**Short problem**
Rewrite every line of the items below, requests included, multiplying each coordinate in the answers by 1.55 and rounding to the nearest whole number, with halves rounded up. Leave the requests' text unchanged and omit the pictures.

**Records provided**

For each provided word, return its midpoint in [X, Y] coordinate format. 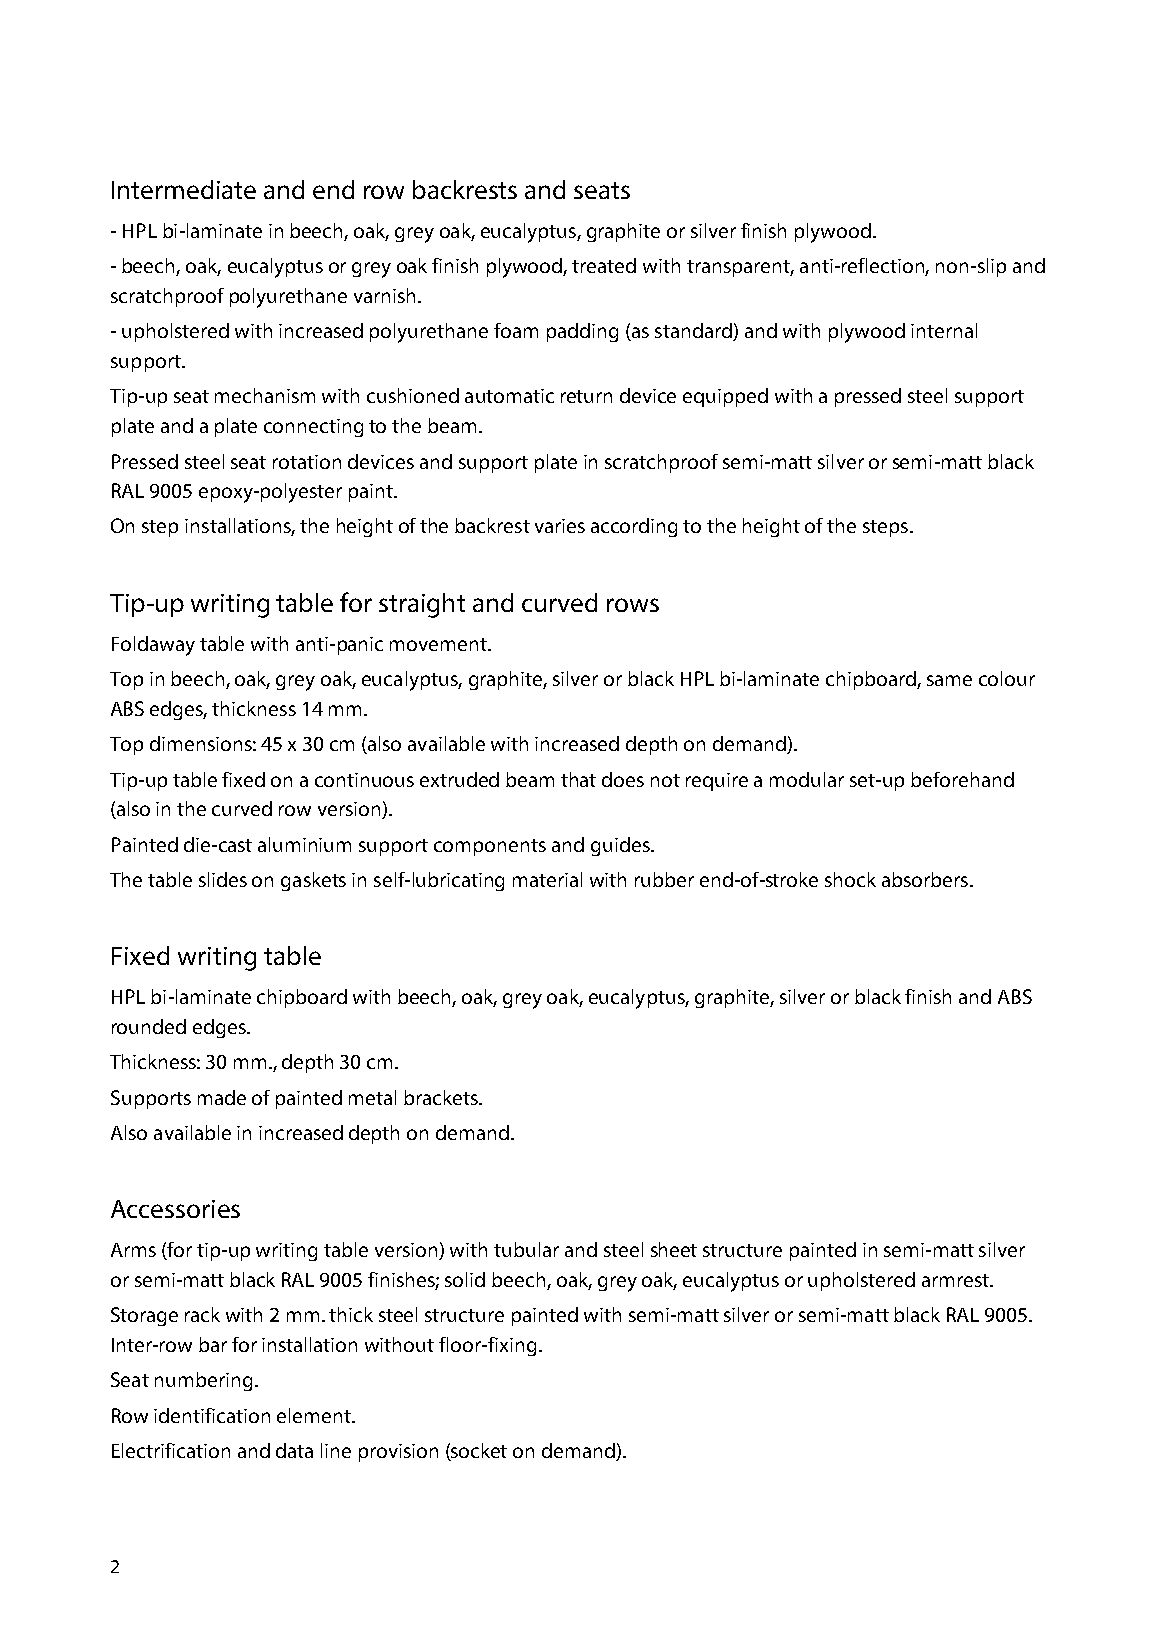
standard [694, 332]
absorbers [926, 879]
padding [582, 332]
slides [223, 879]
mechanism [265, 395]
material [547, 879]
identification [212, 1415]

**Answer to this task**
For each provided word, return its midpoint in [X, Y] coordinate format. 
standard [1076, 515]
absorbers [1435, 1362]
padding [902, 515]
slides [346, 1362]
mechanism [411, 612]
material [848, 1362]
identification [329, 2193]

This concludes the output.